:: Aim of the task ::
Arrange every line of the records below as a numbered list, skipping blank lines. Leave the pictures out.

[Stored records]
=-=-=-=-=

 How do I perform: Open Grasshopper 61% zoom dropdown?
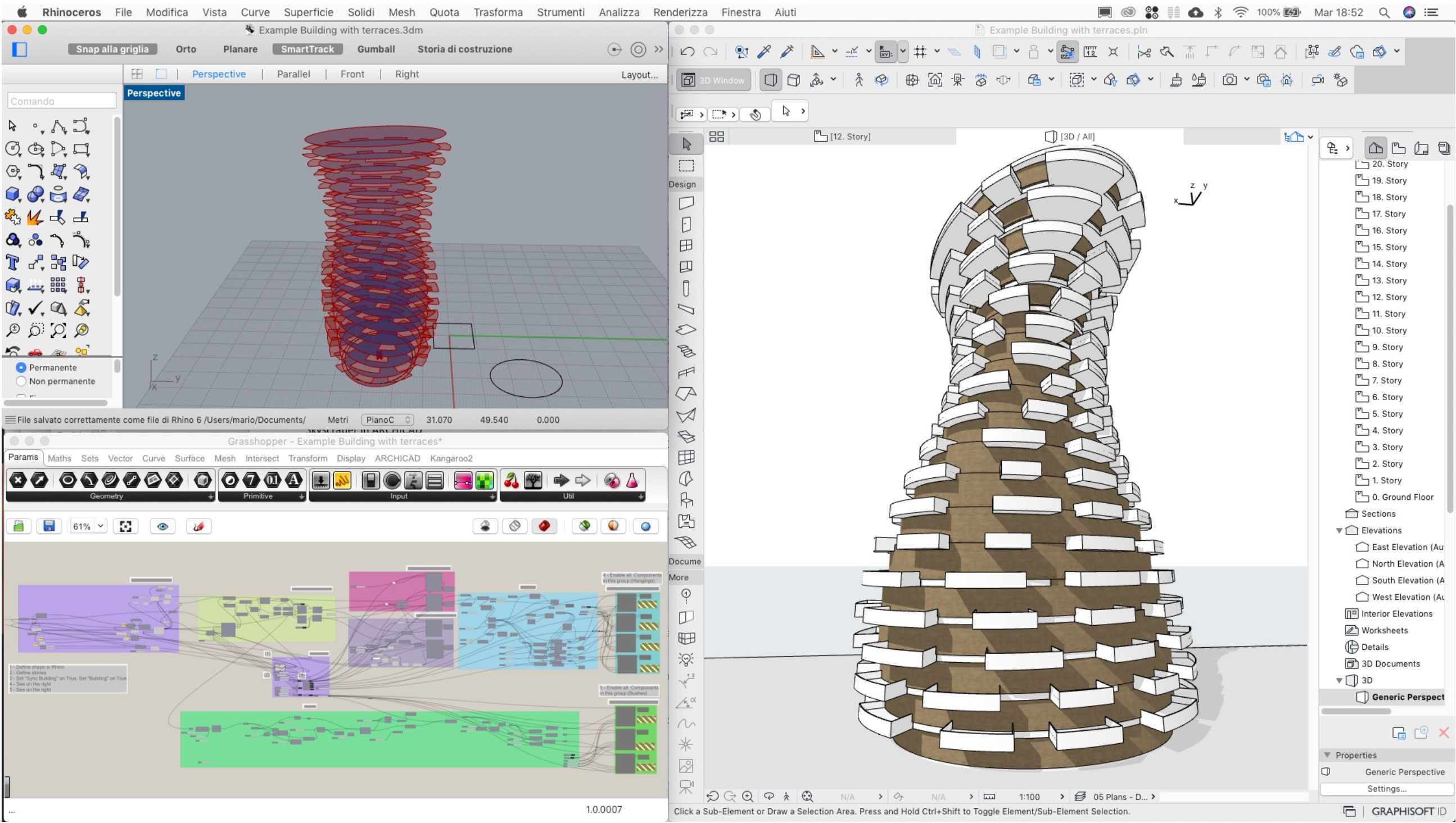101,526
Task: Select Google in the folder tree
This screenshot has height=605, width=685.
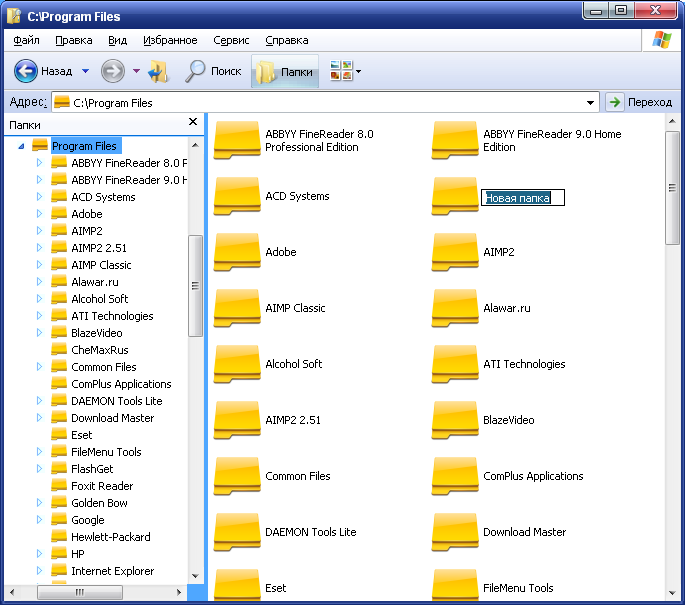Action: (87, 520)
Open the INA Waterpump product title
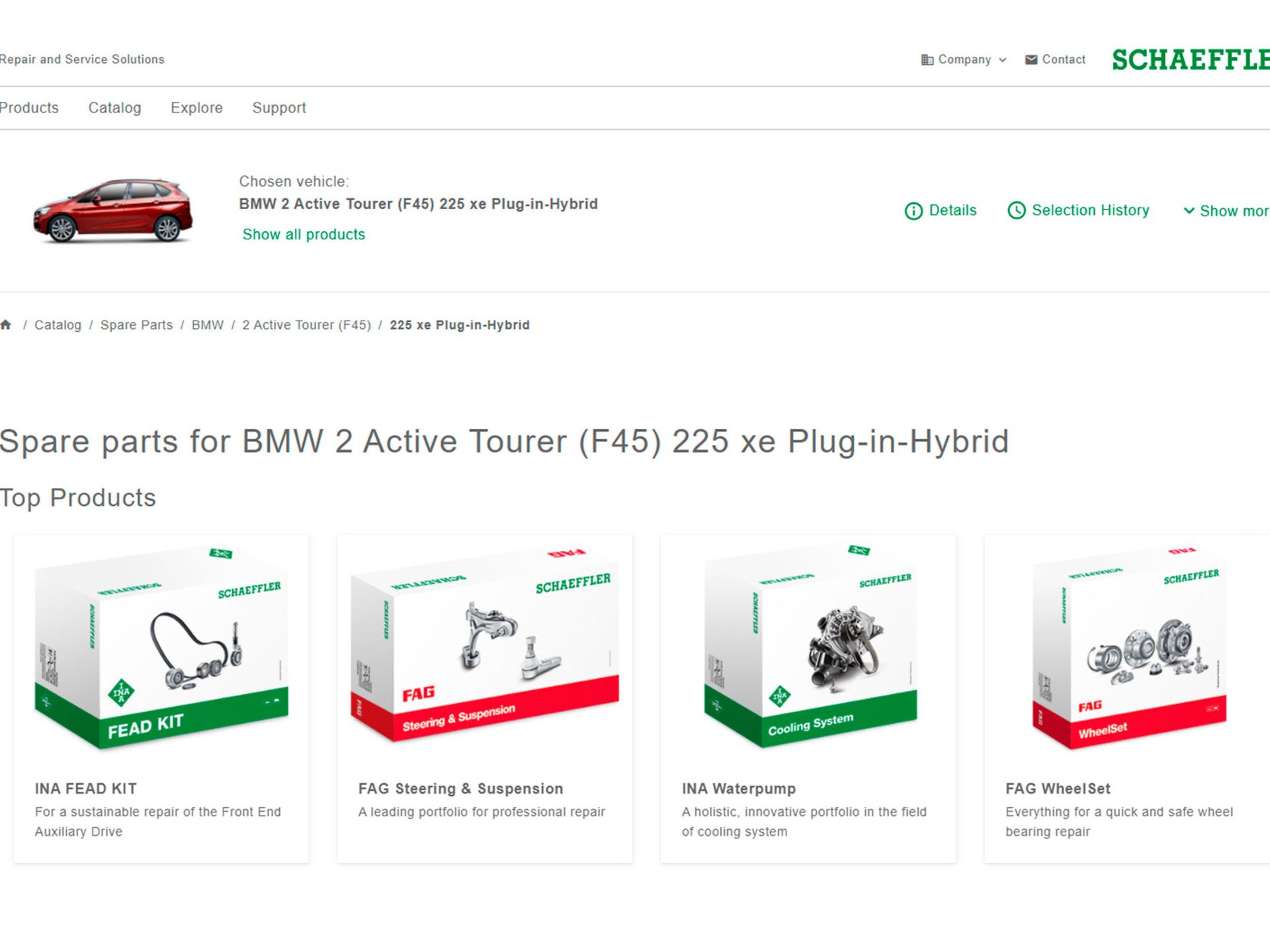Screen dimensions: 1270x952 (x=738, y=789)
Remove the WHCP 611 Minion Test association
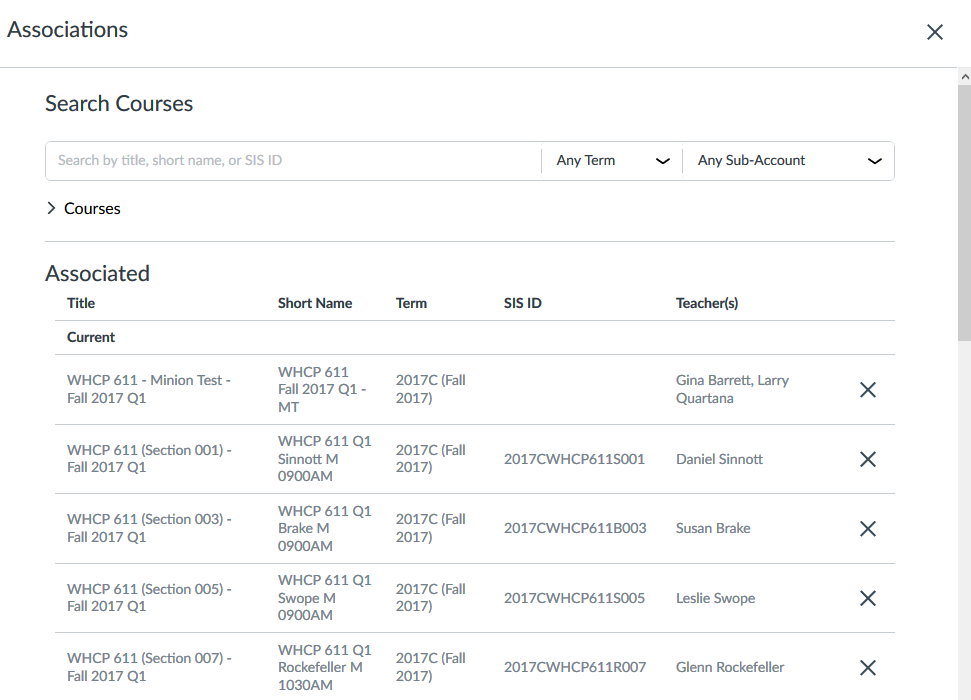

=-=-=-=-=

:: Final answer ::
1.  How do I perform: Open Grasshopper 61% zoom dropdown?
2. 101,526
3. Task: Select Google in the folder tree
4. This screenshot has height=605, width=685.
5. Action: (87, 520)
6. Open the INA Waterpump product title
7. Screen dimensions: 1270x952 (x=738, y=789)
8. Remove the WHCP 611 Minion Test association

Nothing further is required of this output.